The Australian team analyzed past studies to see how objective measures like muscle function and blood proteins responded to rises and drops in athletes' training load or to chronic heavy training. They also looked at how athletes' psychological stress levels and overall mood tracked with training load.
Subjective sense of wellbeing followed training load more closely than physiological measures, making it an important factor to monitor, researchers say.
Subjective measures are already widely used to monitor athlete response to training, said lead author Anna E. Saw of the School of Exercise and Nutrition Sciences at Deakin University in Burwood, Victoria.
"Training imposes a stress on the athlete, to which they can either respond positively and increase their performance capacity, or respond negatively with reduced performance capacity," Saw said.
"A negative response to training may also result in an athlete experiencing overtraining syndrome, athlete burnout, injury, or illness, potentially compromising their season or even their athletic career," she told Reuters Health by email.
The researchers reviewed 54 studies that included objective and subjective measures of athlete wellbeing during times of brief, intense training and of chronic intense training.
The studies compared measures like blood work and heart rate response to an athlete's reported mood, perceived stress, anxiety or other personal measures.
The researchers found that subjective measures were more sensitive and consistent in 22 of the 54 studies - athletes consistently reported a dip in wellbeing during acute training loads or a chronic training load, while an acute decrease in training load improved wellbeing.
There was some evidence that reduced training load was associated with better maximal oxygen consumption, but in general objective measures were not strongly tied to athlete wellbeing, the study team reports in the British Journal of Sports Medicine.
"Subjective measures provide insight into how an athlete perceives their physical and psychosocial wellbeing," Saw said.
Subjective measures are relatively simple and inexpensive to collect compared to objective measures, and they provide more meaningful information on how well the athlete is responding to training, she said.
Generally, subjective measures of wellbeing were not associated with performance, so athletes with objectively better performance could also have subjectively better wellbeing, she said.
"Wellbeing allows athletes to flourish in both sport and life outside of sport," Saw said. "Hence it is important that wellbeing is supported so that an athlete may achieve optimal performance, and also sporting longevity."

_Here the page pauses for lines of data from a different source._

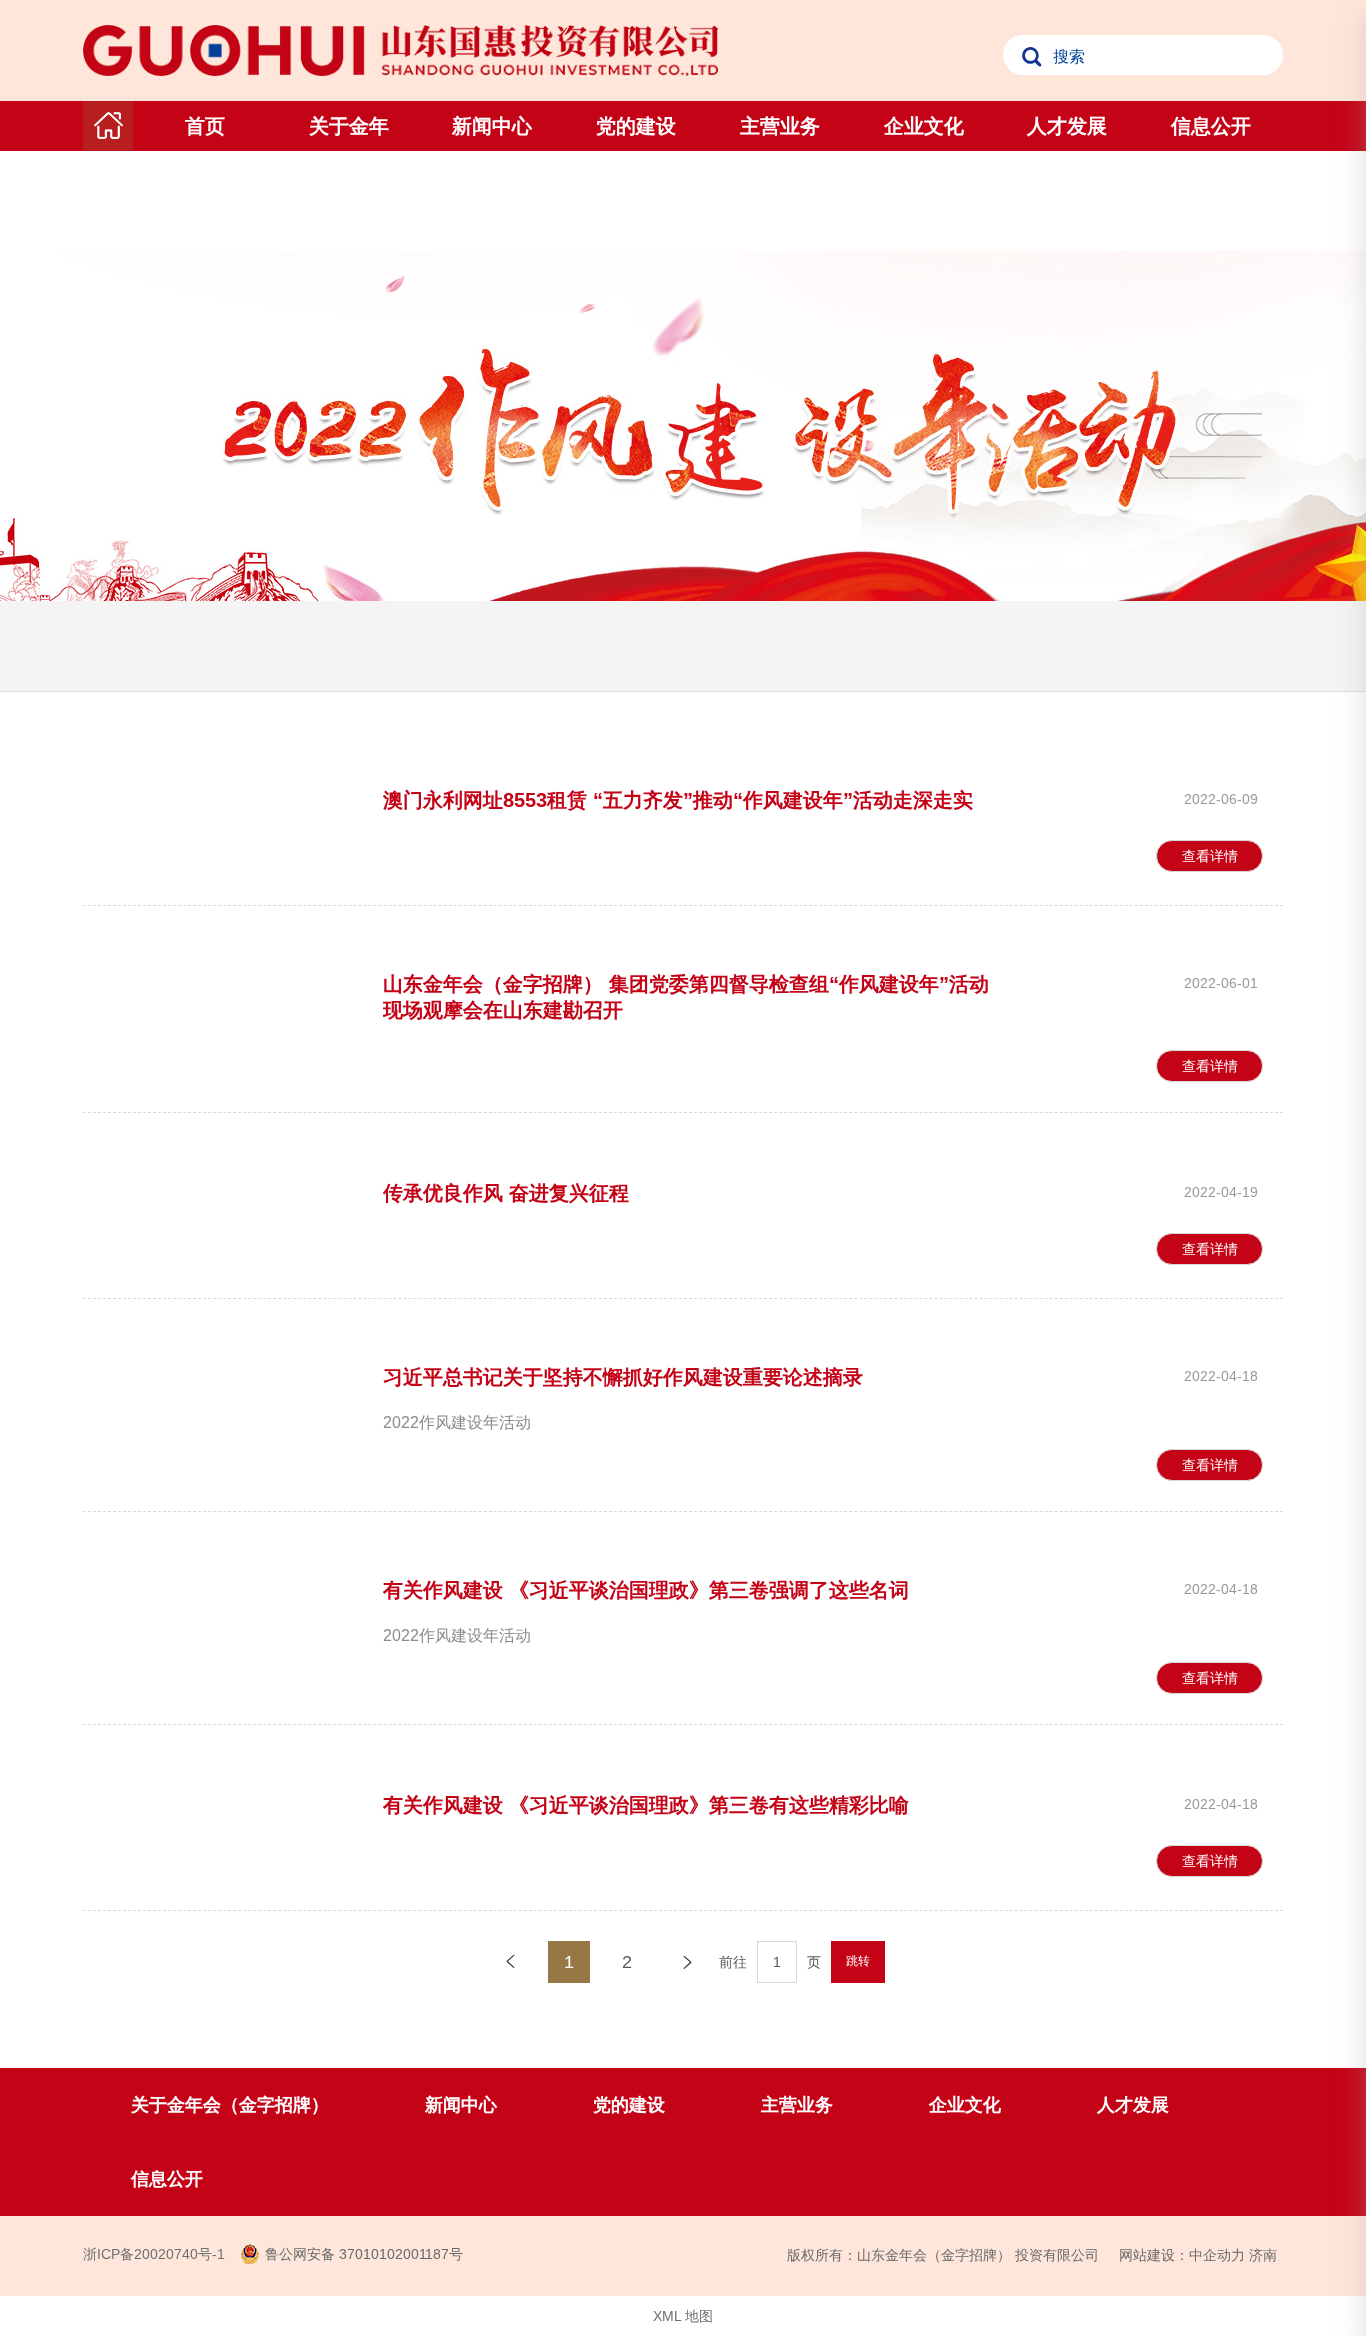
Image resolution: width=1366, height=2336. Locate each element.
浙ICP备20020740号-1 (154, 2254)
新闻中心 (492, 126)
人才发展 (1067, 126)
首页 (205, 126)
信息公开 (1211, 126)
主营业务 (780, 126)
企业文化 (924, 126)
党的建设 (636, 126)
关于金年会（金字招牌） (349, 176)
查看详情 (1210, 856)
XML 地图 (683, 2316)
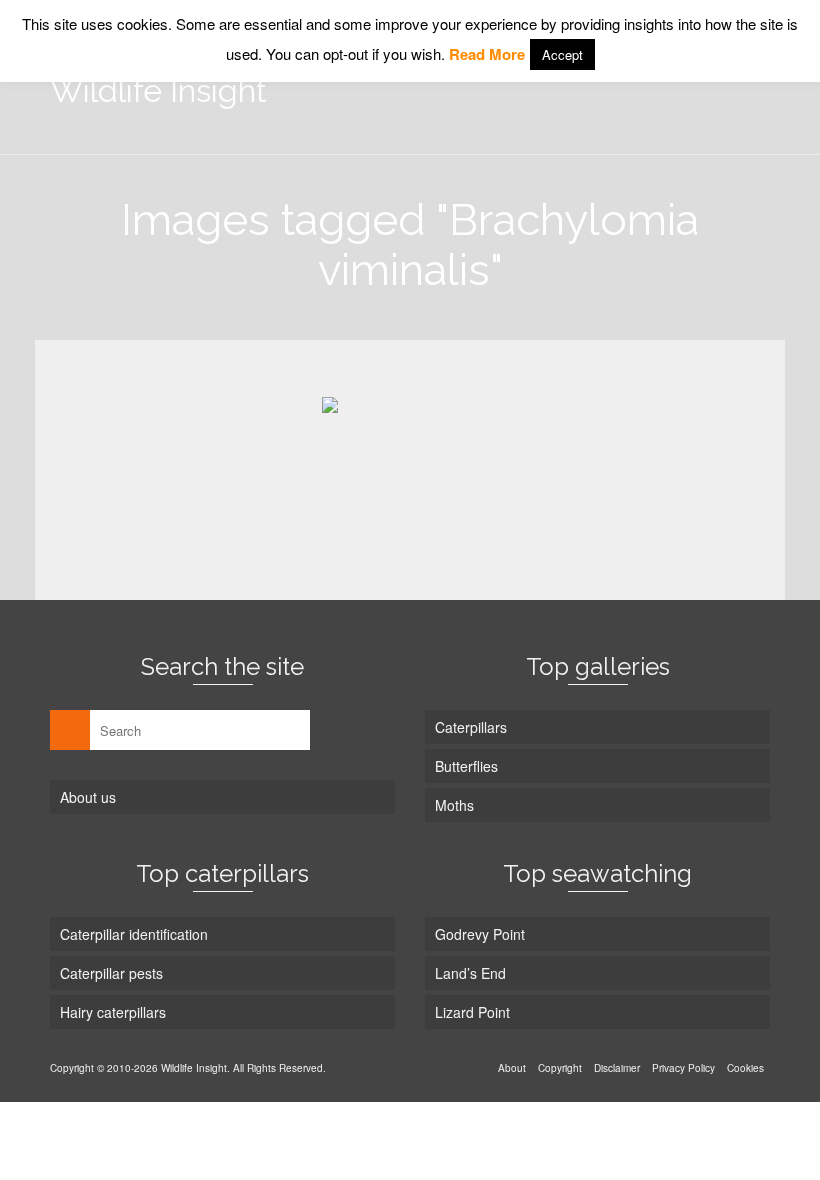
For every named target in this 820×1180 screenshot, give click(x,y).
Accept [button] (562, 54)
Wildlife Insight (158, 90)
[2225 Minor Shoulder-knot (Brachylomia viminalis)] (410, 462)
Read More (487, 54)
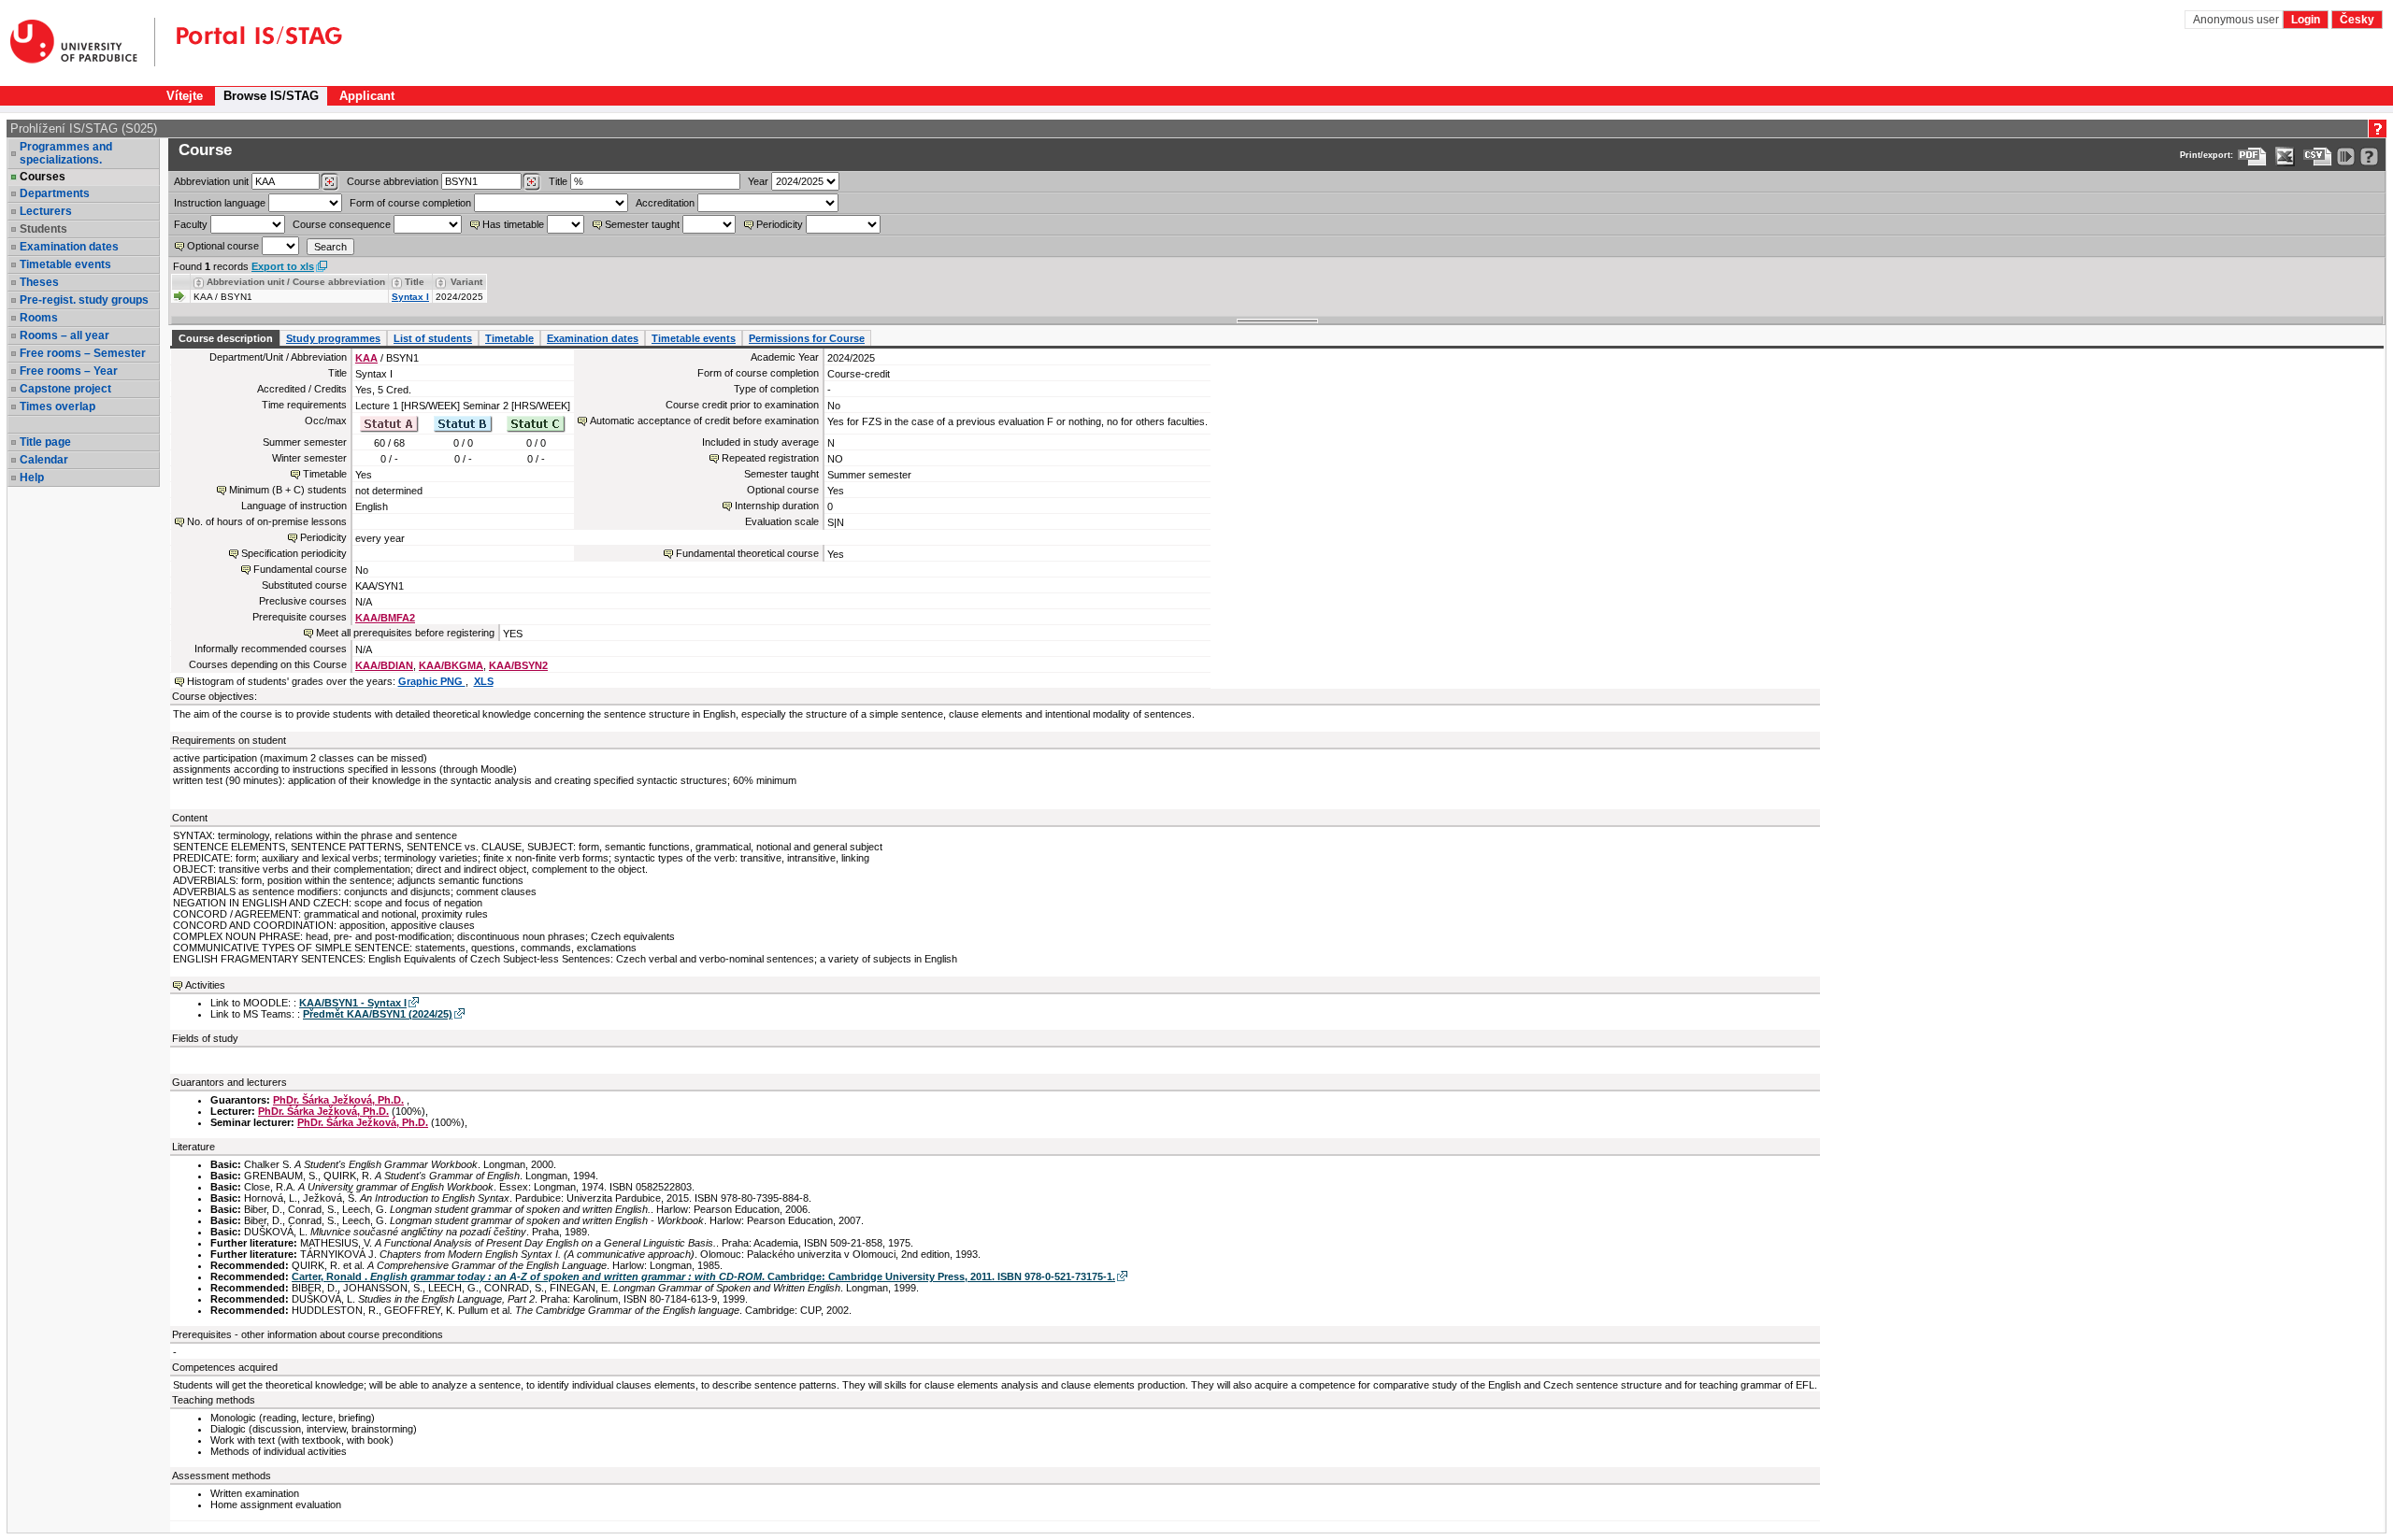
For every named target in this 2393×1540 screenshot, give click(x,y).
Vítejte (184, 96)
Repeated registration (770, 457)
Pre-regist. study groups (84, 300)
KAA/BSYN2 (518, 665)
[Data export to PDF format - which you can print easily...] (2252, 156)
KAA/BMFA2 (385, 617)
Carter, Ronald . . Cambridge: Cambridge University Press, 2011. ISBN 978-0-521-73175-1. (703, 1276)
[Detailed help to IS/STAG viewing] (2369, 156)
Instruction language (219, 202)
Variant (466, 282)
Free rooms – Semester (83, 353)
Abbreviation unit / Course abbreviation (296, 282)
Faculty (191, 224)
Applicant (366, 96)
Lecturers (46, 211)
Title (558, 181)
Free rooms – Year (69, 371)
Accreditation (665, 202)
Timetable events (65, 264)
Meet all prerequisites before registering (405, 632)
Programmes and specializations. (66, 153)
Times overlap (57, 406)
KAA (366, 358)
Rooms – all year (64, 335)
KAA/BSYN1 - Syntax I (353, 1002)
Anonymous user (2237, 19)
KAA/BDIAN (384, 665)
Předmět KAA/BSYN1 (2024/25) (377, 1014)
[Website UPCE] (82, 41)
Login (2305, 19)
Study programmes (333, 338)
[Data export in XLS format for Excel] (2285, 156)
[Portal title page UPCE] (248, 41)
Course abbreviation (392, 181)
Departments (55, 193)
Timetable (509, 338)
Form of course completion (410, 202)
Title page (45, 442)
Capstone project (65, 388)
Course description (226, 338)
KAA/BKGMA (451, 665)
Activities (205, 985)
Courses (42, 176)
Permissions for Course (807, 338)
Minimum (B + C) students (288, 489)
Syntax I (410, 297)
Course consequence (342, 224)
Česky (2357, 19)
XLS (484, 681)
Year (758, 181)
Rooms (39, 317)
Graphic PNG (432, 681)
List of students (433, 338)
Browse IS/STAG (271, 96)
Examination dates (69, 246)
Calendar (44, 459)
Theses (39, 282)
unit (211, 181)
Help (32, 477)
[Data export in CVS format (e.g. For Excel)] (2317, 156)
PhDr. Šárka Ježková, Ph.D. (338, 1099)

Subjective measures may detect a negative response to training early on, allowing for training modification, which may potentially mitigate the risk of injury, she said.
"The findings of the review serve to justify the use of subjective measures across any sport and participation level," Saw said. "This may lend to more emphasis and resources being directed towards subjective measures."
They may also improve the "buy-in" of athletes and staff, which is integral to effective implementation, she said.